* **Required task**:
Repeat word for word the entries below, from the line containing "You are a computer-use" through the last line of the entries, including both ends. Leave the pictures out of your answer.
··· Input records ···
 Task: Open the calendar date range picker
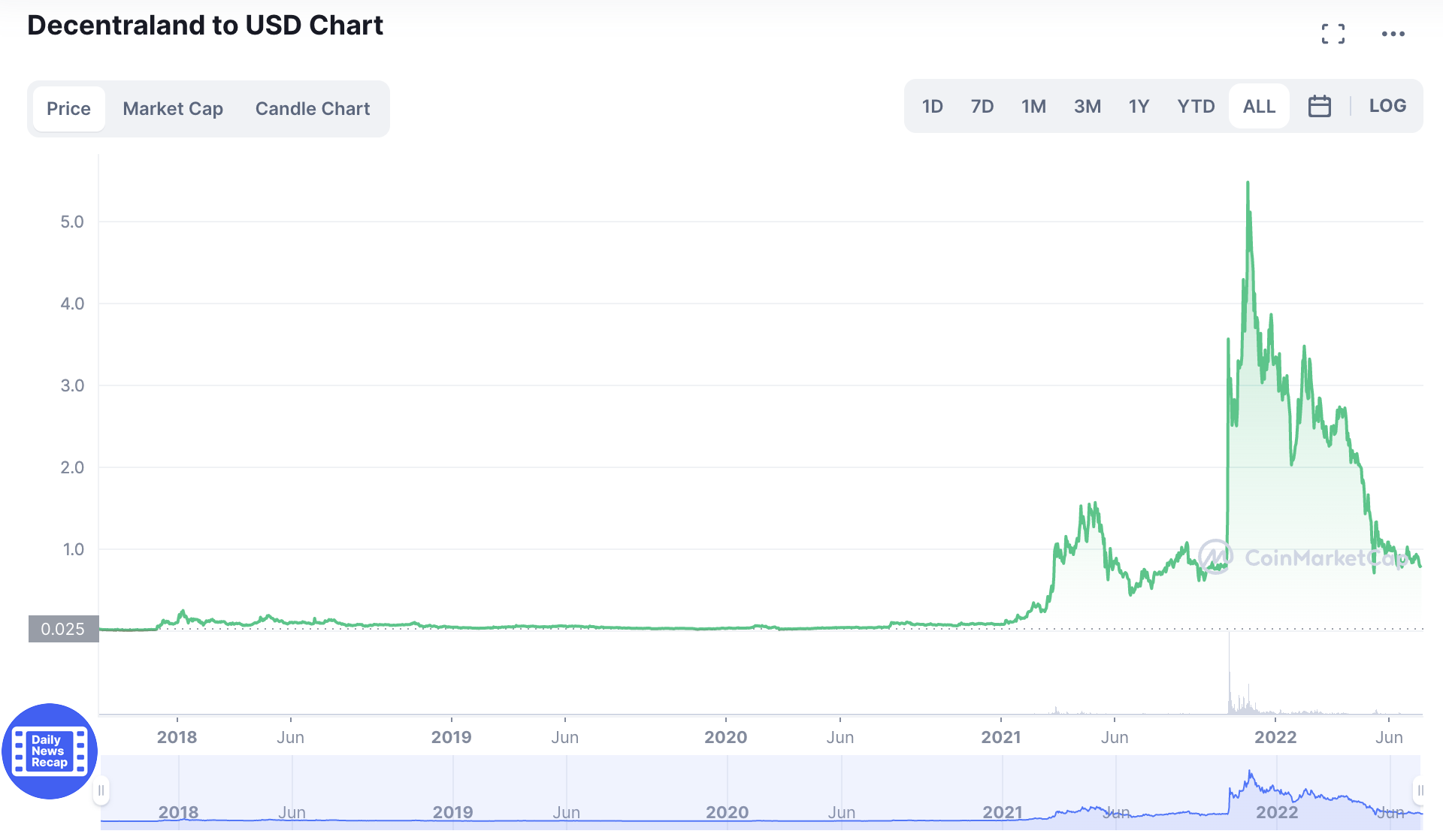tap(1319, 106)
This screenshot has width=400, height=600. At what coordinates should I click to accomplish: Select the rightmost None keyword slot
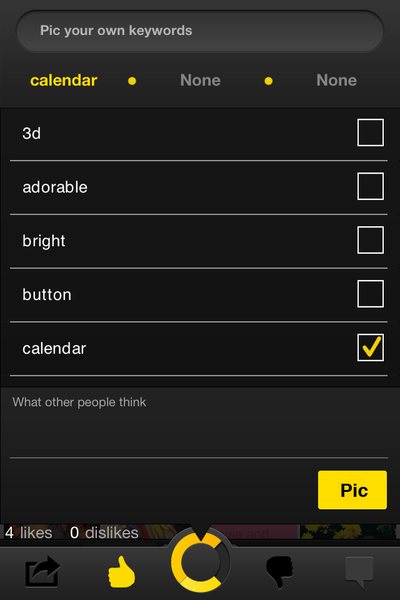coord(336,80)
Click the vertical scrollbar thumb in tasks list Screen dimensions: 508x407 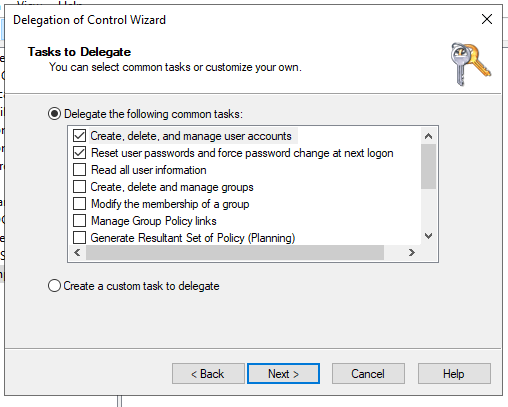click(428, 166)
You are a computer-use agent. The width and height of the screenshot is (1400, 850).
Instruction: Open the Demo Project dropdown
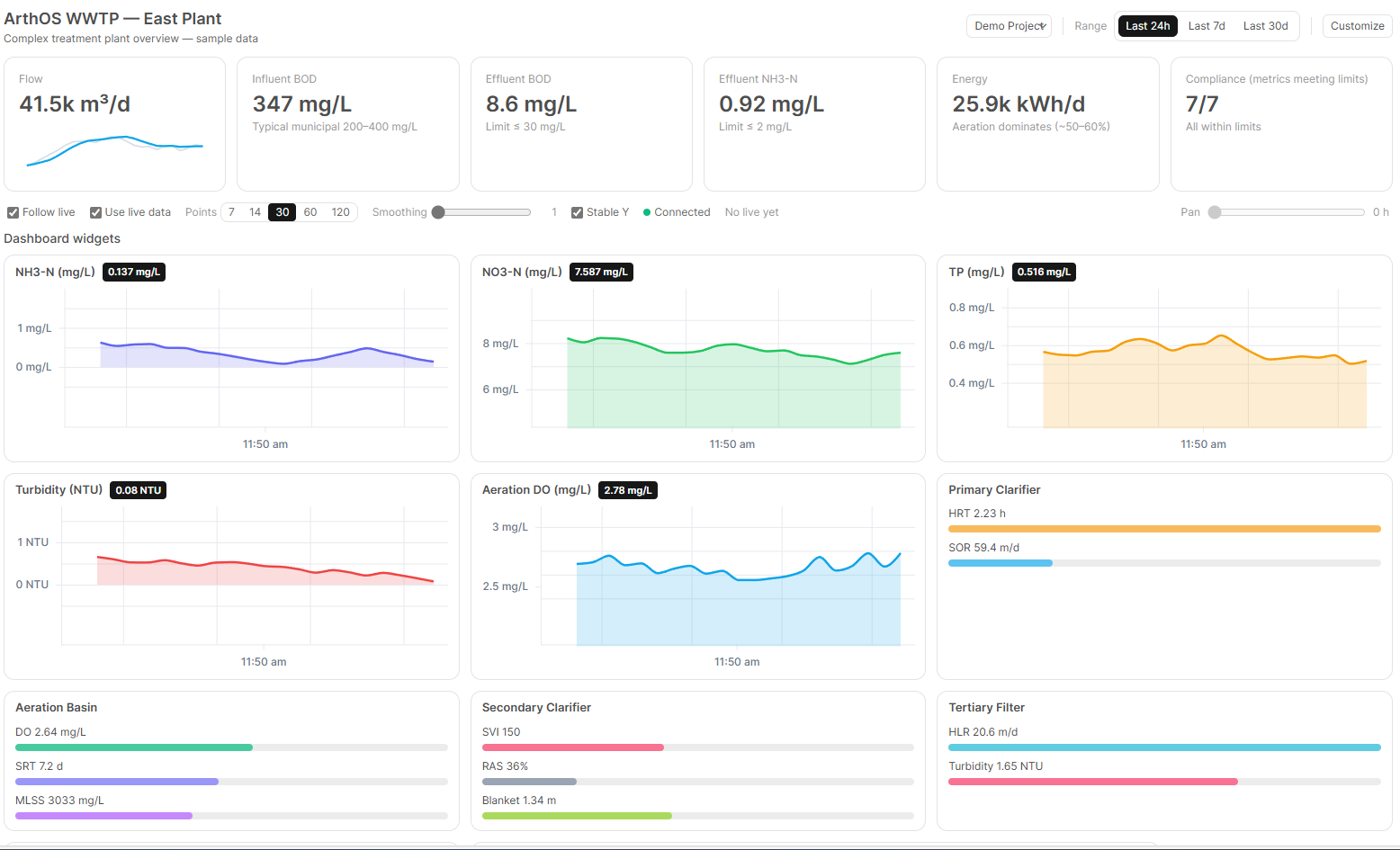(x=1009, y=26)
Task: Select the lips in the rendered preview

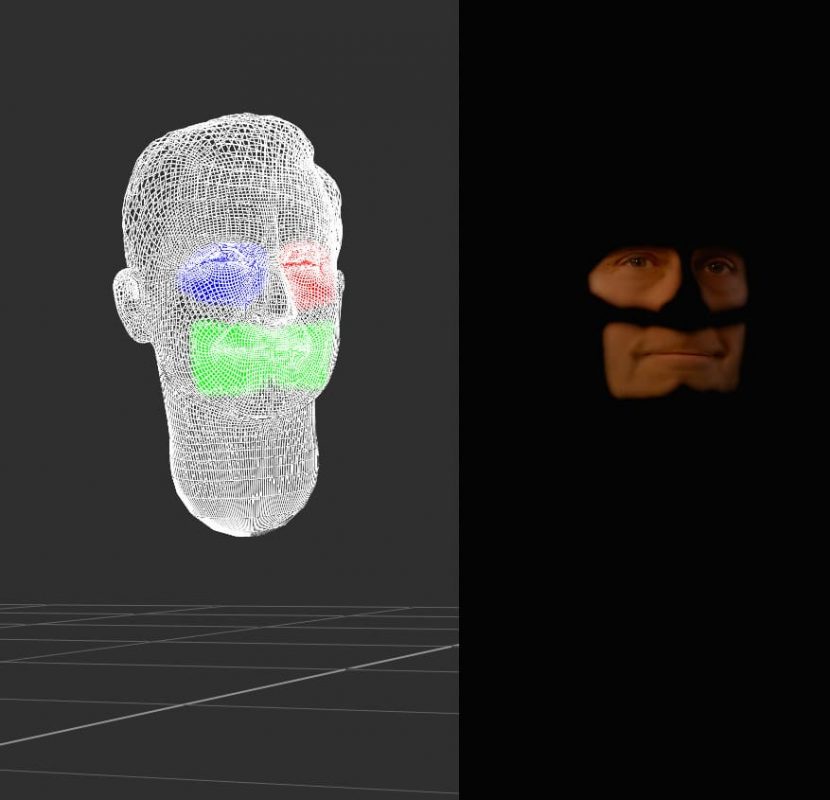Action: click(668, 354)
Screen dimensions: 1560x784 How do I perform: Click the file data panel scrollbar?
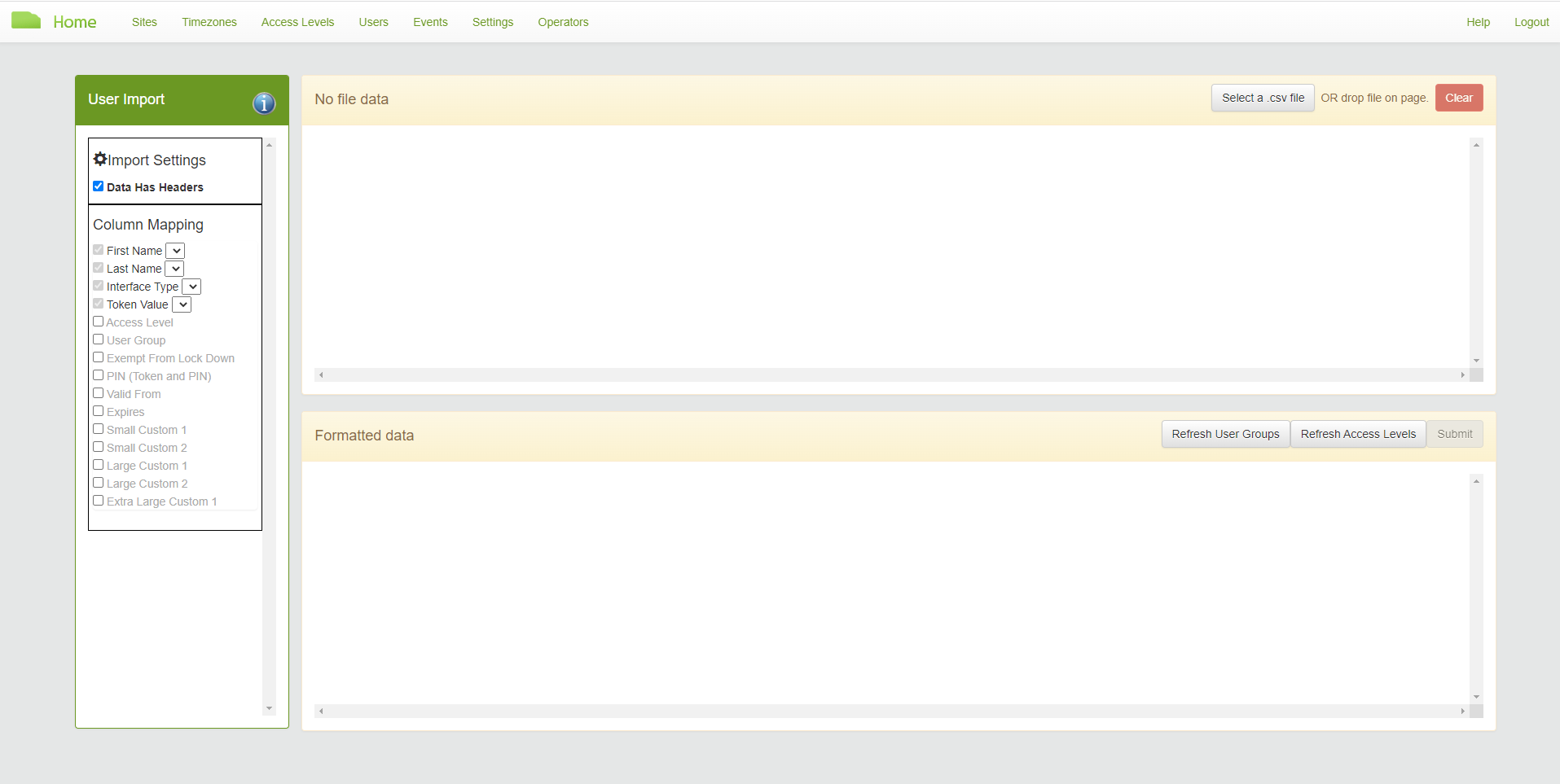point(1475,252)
···
* **Result of this exercise**:
You are a computer-use agent. The width and height of the screenshot is (1400, 850).
Instruction: Open the Demo Project dropdown
(x=1009, y=26)
Task: Select the lips in the rendered preview

Action: click(668, 354)
Screen dimensions: 1560x784 How do I perform: Click the file data panel scrollbar?
point(1475,252)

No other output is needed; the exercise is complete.